Given request: Can you reproduce verbatim the records below, from the line with "Bolha naslovna stran (206, 14)" up to and including the line with "YouTube (310, 2442)"?

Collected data

• • • • •

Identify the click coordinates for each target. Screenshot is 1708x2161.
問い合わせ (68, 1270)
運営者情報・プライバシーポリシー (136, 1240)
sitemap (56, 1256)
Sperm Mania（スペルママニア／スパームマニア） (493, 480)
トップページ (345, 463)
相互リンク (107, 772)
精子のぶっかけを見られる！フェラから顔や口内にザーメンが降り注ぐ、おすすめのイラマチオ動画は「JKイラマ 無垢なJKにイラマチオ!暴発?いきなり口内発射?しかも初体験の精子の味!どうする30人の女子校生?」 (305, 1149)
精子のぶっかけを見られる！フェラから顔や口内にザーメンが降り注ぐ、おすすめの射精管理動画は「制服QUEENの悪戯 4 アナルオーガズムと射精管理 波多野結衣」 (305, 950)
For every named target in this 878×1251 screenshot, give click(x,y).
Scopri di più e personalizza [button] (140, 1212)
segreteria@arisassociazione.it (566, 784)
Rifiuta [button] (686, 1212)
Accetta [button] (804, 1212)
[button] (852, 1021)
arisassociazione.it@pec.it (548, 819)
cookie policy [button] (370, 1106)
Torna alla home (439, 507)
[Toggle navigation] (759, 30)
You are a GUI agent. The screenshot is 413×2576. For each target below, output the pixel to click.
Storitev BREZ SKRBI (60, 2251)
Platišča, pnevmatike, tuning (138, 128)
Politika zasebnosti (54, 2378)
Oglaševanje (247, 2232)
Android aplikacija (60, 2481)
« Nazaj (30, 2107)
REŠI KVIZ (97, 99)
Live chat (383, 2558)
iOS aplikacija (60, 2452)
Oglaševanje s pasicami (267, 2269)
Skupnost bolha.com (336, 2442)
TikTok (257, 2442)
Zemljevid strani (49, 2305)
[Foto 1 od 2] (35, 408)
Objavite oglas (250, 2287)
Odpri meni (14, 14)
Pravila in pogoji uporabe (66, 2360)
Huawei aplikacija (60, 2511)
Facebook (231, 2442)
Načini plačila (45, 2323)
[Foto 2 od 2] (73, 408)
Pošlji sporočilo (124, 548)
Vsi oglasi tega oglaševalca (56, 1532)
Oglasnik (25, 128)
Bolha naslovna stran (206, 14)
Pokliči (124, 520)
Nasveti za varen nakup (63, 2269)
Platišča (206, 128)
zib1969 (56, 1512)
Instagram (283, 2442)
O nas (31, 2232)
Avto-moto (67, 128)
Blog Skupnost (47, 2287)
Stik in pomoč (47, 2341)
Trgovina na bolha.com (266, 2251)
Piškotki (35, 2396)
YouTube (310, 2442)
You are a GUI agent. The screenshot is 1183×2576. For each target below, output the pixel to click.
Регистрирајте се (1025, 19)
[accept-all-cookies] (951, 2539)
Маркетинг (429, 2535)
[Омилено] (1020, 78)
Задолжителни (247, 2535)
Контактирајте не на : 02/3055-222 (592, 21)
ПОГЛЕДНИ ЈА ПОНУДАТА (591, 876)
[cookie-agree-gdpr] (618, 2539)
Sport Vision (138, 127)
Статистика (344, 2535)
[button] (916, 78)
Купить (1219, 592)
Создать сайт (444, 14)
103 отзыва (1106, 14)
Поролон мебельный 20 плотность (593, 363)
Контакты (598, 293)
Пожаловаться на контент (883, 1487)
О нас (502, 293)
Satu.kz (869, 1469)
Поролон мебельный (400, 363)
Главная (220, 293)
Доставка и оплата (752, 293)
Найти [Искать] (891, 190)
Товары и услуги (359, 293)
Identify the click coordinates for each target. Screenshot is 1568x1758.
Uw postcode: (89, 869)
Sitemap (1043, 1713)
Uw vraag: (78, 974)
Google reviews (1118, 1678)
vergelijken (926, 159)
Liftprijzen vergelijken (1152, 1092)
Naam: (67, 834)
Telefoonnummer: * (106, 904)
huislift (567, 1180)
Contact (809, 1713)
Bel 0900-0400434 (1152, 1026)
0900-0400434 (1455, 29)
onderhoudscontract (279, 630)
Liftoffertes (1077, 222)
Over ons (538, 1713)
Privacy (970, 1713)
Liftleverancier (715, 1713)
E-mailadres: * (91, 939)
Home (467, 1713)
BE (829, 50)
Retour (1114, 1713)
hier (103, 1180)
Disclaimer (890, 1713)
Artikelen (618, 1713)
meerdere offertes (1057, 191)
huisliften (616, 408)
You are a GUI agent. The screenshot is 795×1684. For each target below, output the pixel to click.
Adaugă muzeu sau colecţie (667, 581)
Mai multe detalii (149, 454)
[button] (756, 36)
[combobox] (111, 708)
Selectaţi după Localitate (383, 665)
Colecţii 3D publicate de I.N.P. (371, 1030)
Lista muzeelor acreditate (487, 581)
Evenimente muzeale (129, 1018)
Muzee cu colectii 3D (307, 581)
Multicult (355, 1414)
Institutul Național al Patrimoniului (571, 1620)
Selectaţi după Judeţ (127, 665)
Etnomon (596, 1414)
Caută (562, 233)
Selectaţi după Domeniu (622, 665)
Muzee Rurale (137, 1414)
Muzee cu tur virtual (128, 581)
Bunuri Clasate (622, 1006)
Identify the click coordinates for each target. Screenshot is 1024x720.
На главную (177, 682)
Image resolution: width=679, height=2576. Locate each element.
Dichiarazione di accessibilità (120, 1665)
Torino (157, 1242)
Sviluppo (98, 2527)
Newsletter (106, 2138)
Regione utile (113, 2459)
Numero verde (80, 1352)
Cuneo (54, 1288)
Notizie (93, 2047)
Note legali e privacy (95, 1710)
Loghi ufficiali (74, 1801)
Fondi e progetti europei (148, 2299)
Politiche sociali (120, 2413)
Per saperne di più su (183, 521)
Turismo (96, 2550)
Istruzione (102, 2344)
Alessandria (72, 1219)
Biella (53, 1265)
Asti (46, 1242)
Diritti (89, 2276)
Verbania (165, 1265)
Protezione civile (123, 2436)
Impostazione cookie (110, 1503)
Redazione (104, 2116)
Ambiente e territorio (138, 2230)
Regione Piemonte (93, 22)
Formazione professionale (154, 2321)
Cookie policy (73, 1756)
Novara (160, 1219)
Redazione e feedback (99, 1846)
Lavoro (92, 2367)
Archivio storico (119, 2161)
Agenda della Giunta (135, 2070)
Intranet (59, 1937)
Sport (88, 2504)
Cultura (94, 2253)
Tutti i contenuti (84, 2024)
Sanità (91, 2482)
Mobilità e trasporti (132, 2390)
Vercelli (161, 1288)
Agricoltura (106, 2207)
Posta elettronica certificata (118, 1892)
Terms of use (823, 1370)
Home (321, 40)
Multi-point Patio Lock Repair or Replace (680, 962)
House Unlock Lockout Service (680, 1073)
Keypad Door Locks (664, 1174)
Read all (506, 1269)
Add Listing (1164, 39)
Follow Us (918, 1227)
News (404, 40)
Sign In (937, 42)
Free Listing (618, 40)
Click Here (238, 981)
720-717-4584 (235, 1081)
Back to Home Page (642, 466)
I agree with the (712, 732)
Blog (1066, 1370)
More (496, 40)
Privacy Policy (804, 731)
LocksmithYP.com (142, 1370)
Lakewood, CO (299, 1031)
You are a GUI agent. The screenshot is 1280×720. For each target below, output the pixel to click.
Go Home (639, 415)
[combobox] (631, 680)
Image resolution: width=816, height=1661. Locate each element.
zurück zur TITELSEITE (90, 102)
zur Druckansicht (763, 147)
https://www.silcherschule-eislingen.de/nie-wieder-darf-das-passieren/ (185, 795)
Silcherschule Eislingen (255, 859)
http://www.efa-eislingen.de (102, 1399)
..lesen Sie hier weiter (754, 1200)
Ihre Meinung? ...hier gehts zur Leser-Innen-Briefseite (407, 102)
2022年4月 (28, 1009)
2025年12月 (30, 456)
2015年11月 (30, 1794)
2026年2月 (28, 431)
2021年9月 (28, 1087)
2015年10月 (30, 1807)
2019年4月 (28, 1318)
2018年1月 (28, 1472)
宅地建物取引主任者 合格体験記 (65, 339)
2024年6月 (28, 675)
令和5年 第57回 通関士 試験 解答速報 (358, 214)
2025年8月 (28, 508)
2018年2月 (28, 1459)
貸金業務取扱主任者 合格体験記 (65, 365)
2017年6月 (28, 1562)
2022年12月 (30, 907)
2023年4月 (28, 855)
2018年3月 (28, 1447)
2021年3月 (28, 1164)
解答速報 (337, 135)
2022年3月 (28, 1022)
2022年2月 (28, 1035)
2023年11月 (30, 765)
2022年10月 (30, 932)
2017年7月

• • • • •

Reply:
Bolha naslovna stran (206, 14)
Pokliči (124, 520)
Nasveti za varen nakup (63, 2269)
Platišča (206, 128)
zib1969 (56, 1512)
Instagram (283, 2442)
O nas (31, 2232)
Avto-moto (67, 128)
Blog Skupnost (47, 2287)
Stik in pomoč (47, 2341)
Trgovina na bolha.com (266, 2251)
Piškotki (35, 2396)
YouTube (310, 2442)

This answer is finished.